Fig. 18.5. Development of the posterior esophageal window.

Fig. 18.6. Gastric mobilization with gastroepiploic artery preservation.

Fig. 18.7. Pedicled omental flap.

LEFT GASTRIC ARTERY DIVISION AND CELIAC LYMPH NODE DISSECTION

Once the posterior attachments of the stomach have been divided, the stomach is lifted anteriorly to allow for visualization of the left gastric artery pedicle. The left gastric artery pedicle should be divided either with individual ligation of the artery and vein or with a linear vascular stapler at the level of its origin from the celiac axis taking care to include the lymph node packet.

One should be aware for the presence of any aberrant celiac, gastric, or left hepatic artery anatomy (Fig. 18.8A, 18.8B), especially a replaced left hepatic artery coming completely from the left gastric artery.
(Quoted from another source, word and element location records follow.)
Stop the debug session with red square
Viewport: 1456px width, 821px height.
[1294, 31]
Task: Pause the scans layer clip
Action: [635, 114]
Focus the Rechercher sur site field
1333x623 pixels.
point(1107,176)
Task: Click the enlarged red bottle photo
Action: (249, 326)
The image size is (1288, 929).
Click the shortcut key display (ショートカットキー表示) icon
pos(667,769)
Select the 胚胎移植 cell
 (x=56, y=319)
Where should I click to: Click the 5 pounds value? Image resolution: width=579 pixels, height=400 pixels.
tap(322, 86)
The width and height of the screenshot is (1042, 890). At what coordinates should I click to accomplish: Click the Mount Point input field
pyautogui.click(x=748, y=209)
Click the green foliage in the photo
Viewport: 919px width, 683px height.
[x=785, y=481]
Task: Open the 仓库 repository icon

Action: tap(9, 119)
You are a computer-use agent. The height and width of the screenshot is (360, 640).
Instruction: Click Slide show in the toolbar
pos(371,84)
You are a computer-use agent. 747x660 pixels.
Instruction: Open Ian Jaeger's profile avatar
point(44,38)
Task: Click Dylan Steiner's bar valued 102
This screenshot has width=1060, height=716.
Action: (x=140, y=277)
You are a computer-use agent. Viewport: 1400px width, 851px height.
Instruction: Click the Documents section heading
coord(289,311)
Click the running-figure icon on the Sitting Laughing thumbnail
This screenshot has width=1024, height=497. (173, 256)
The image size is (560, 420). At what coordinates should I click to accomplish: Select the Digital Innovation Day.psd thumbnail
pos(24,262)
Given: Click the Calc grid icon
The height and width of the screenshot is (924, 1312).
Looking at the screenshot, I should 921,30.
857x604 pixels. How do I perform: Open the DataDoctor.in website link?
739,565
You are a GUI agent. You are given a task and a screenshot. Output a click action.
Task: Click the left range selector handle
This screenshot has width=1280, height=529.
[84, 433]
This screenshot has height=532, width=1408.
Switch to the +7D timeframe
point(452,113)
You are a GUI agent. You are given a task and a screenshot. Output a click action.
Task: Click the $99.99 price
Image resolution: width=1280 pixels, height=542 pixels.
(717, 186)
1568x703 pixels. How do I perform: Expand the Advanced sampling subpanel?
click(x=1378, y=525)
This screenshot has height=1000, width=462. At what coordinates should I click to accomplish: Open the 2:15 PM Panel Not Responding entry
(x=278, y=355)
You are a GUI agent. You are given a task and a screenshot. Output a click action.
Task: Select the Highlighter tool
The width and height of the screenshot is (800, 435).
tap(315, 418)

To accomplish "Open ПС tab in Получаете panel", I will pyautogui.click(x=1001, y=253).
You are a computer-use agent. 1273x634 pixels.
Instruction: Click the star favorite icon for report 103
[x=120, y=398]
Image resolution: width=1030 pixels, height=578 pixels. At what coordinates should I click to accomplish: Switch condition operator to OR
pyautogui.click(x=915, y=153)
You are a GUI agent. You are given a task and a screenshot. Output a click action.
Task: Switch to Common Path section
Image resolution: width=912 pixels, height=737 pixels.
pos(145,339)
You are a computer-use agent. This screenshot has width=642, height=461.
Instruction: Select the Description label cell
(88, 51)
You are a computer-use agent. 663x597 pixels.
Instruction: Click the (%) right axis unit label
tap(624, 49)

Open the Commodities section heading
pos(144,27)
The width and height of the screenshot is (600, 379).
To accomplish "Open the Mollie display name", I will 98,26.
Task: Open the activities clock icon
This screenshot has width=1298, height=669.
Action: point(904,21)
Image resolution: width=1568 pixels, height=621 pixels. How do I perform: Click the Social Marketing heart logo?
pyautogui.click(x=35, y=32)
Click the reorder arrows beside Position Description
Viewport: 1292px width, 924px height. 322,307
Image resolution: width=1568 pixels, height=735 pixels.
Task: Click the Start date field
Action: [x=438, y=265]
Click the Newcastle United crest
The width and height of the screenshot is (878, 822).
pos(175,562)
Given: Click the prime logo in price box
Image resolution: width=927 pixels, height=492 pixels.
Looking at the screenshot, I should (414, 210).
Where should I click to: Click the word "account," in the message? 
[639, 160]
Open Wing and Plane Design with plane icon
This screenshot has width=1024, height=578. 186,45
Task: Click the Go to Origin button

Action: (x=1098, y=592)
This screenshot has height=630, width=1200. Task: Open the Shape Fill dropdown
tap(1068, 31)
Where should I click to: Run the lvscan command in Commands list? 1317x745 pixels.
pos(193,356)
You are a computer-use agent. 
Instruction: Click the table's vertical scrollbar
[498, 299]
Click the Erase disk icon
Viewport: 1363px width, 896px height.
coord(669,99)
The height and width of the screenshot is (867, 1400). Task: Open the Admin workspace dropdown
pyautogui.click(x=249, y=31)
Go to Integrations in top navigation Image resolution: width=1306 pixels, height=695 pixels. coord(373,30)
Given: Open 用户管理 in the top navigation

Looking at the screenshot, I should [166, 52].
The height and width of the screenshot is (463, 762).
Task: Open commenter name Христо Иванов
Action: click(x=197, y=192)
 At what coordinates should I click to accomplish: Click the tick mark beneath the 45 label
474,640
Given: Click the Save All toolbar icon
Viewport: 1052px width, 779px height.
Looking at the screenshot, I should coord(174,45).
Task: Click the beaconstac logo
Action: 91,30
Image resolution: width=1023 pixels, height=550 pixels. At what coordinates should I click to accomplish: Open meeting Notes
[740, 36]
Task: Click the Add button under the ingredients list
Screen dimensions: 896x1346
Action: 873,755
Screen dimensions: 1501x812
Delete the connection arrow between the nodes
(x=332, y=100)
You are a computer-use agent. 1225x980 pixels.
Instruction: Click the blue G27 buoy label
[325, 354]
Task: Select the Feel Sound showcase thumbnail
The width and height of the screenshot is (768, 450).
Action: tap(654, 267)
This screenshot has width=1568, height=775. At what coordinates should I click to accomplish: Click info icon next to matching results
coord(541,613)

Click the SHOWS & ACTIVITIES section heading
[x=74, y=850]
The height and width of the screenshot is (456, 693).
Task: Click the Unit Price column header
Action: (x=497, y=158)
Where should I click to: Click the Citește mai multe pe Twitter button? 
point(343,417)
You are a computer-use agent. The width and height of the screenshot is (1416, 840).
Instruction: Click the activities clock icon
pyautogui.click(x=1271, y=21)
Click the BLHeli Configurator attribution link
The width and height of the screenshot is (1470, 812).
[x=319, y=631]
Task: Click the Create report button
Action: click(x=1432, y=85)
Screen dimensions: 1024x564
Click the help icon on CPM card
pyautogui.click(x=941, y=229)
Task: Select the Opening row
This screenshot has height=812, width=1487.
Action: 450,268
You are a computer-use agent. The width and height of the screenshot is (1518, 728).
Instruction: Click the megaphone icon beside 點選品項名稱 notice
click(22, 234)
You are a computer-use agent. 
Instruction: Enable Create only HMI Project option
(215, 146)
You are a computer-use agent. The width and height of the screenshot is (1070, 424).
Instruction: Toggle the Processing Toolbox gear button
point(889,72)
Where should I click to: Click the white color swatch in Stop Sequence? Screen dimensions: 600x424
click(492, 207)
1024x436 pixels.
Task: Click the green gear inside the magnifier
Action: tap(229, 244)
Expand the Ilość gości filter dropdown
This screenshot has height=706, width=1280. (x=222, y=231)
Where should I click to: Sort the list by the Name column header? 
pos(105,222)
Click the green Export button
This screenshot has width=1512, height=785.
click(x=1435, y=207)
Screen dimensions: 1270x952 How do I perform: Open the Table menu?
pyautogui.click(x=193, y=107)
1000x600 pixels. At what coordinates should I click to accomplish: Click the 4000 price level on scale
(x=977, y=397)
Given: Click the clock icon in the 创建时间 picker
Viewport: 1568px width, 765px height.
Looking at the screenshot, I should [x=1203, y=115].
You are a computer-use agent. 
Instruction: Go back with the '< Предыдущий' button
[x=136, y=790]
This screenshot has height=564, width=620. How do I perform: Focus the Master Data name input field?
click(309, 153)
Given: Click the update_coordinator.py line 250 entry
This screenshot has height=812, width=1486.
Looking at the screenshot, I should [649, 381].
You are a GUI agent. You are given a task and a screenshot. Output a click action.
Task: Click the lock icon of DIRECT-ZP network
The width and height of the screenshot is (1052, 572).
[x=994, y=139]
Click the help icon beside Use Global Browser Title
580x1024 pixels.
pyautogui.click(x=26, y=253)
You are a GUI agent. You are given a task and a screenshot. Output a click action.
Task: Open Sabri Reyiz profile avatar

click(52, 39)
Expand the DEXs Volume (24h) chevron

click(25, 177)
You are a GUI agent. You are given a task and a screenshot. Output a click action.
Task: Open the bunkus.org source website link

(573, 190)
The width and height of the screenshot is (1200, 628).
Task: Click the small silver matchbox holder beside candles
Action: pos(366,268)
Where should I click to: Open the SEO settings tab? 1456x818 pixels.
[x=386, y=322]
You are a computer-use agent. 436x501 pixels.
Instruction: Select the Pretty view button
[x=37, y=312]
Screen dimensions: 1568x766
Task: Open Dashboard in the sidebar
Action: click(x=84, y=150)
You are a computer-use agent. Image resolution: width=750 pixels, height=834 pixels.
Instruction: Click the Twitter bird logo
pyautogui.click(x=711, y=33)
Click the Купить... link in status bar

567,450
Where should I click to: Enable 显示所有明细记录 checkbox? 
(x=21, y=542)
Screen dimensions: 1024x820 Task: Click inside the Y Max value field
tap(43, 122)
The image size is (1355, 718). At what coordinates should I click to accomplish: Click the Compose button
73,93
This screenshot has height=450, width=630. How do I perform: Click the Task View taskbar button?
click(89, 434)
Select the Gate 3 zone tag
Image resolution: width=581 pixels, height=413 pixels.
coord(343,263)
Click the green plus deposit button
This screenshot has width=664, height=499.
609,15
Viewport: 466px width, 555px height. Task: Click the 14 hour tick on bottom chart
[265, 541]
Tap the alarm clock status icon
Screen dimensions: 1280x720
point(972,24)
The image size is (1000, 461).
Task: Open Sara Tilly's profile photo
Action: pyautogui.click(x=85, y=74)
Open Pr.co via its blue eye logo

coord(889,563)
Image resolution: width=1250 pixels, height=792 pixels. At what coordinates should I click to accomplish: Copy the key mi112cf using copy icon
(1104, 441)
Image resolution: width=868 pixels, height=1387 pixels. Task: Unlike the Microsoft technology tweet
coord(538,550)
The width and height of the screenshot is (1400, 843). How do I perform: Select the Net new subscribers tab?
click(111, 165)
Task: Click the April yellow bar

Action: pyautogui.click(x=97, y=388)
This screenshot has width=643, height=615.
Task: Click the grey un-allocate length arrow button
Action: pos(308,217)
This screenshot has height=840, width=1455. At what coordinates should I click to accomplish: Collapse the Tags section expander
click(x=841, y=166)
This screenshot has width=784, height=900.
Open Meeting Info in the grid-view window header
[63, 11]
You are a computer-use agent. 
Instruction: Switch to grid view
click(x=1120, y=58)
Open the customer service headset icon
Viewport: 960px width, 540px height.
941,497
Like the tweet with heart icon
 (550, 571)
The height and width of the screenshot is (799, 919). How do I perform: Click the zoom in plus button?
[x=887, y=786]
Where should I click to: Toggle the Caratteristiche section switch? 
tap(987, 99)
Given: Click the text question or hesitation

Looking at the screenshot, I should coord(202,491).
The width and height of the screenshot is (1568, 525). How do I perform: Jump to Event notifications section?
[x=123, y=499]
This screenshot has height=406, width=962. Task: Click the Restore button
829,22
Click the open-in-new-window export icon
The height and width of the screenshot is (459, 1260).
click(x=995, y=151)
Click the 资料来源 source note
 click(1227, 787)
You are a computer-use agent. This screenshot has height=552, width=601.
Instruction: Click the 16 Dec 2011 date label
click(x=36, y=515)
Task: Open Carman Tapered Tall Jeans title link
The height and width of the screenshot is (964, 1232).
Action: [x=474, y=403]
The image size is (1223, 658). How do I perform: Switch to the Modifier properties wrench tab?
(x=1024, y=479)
If this artery is an accessory artery and another left hepatic artery is present, it can typically be divided without consequence. However, if the entire left hepatic artery originates from a left gastric artery, a laparoscopic or open sonographic evaluation of flow dynamics can be used to determine portal flow and compensate when hepatic arterial flow has stopped. If blood flow to the liver is not diminished by more than 50%, the artery can still be divided. If the artery must be preserved, the left gastric artery should be ligated further distally, that is closer to the stomach. This will result in a lesser lymph node acquisition but will prevent hepatic necrosis. A low stapler division of this artery, as proximal as possible, allows for incorporation of all lymphatic tissue to be included with the specimen. Celiac lymph nodes can be dissected at this time and sent as separate pathologic specimens. Left gastric artery lymph nodes are then identified and dissected away from the specimen and identified for permanent specimen pathologic analysis. We recommend sending separately labeled packages to more accurately stage disease.